When the Advocate papers in Connecticut did a special cover story on the best American bands in the history of rock music. A diverse range of writers were asked to compile top ten lists. We were all trying to be clever and different, and second guess each other's choices for variety's sake. But the Velvet Underground appeared on nearly every contributor's list. And none of us wanted to take them off our lists, because—for entirely different reasons—we all felt so strongly about that band and Lou Reed's continuing importance.
A personal favorite Lou Reed reference/tribute from recent times comes from the older-than-its-years high school rock band flick Bandslam, in which an upperclasswoman is trying to impress a new frosh with her knowledge of music by playing him “Femme Fatale,” (“’If I’m going to teach you the basics, we might as well start with the best”), to which the boy startlingly responds “Actually, if we’re going to start with the Velvets, I’d rather listen to the 1969 self-titled The Velvet Underground, unless you think the band went downhill when Lou Reed fired John Cale.”

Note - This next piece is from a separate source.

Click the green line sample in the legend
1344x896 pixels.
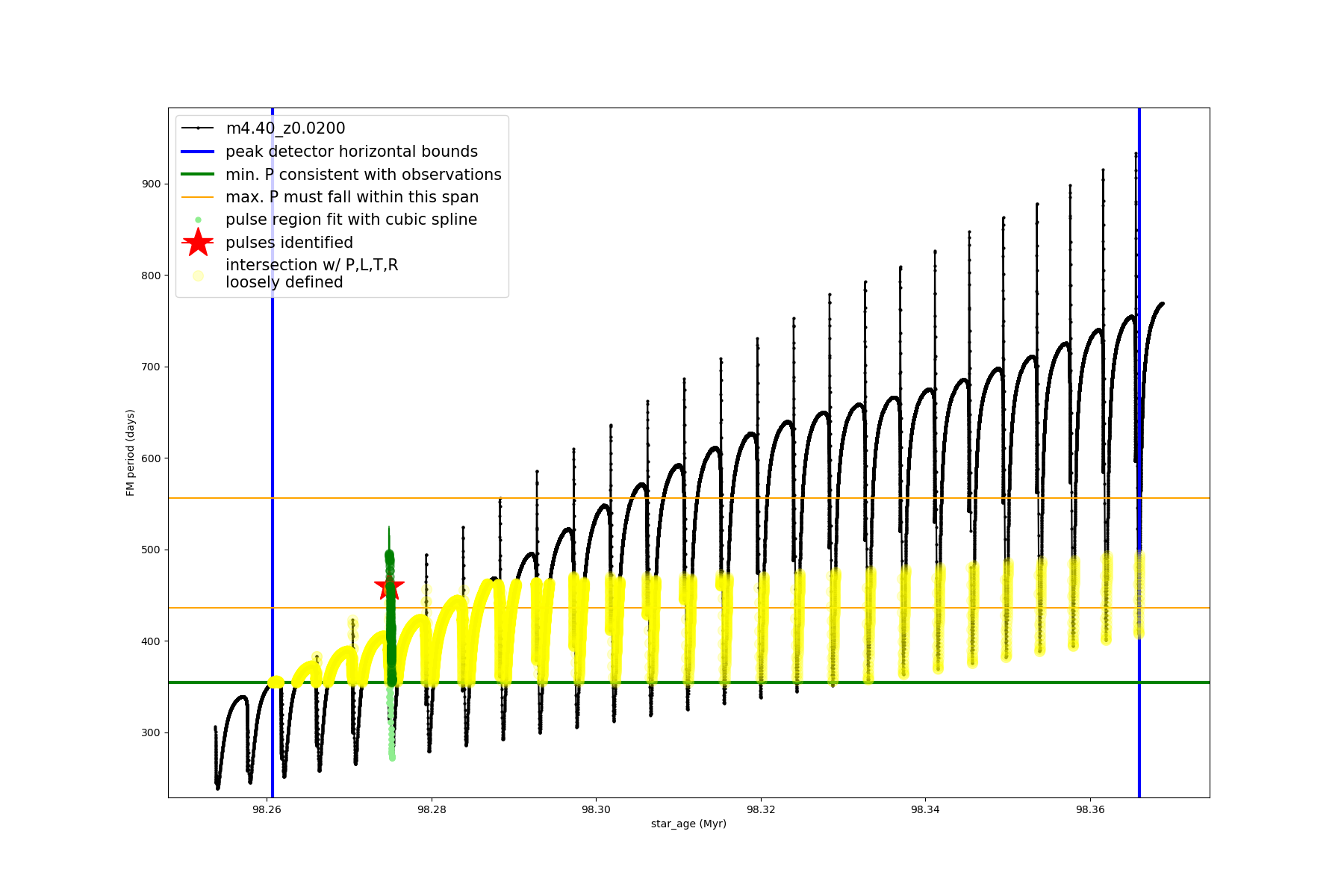pyautogui.click(x=198, y=175)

Sunday’s Associated Press obit for Lou Reed deems him “the father of indie rock,” which is a curious assessment if you consider that everything he ever released was on a major label, starting with the neo-tin-pan-alley hit-scrounging he did for Pickwick Records. The title VU album Loaded was reportedly short for “loaded with hits.” Not that there’s anything wrong with that.

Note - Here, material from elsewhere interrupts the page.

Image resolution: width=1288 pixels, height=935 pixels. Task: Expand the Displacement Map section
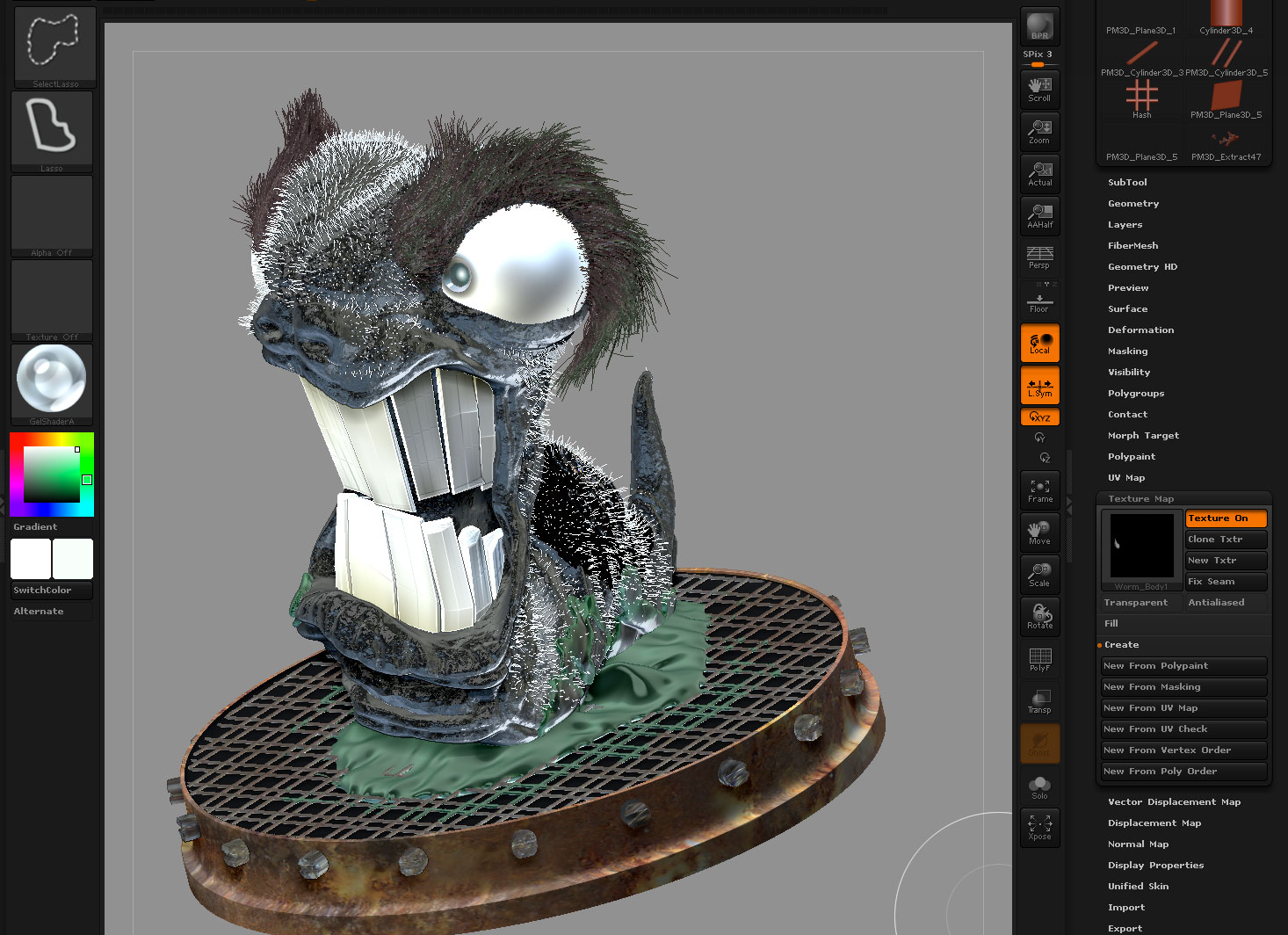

I remember a moment in the early ‘80s, when I was at a college frathouse party, where a cover band was blazing through the latest top 40 nonsense and Springsteen/Tom Petty hits, when they segued into “Sweet Jane”—not anachronistically or ironically but because it fit neatly into the set. I never felt the same way about Lou Reed as an outsider again. He was a maverick, sure, but one who happily collaborated with Paul Simon (as an actor in One Trick Pony) and Bruce Springsteen (whom Reed got to intone the spoken coda of Street Hassle). I love how, on the live album Take No Prisoners, Reed gives a shout-out to Diana Ross for “Love Hangover,” calling it a great song. He’s right. And he shouldn’t be lumped with reactionary punks calling for the downfall of the mainstream.
Lou Reed spoke truth to power, and he spoke it those out of power as well. He just spoke truth. A role model for millions mourning him today.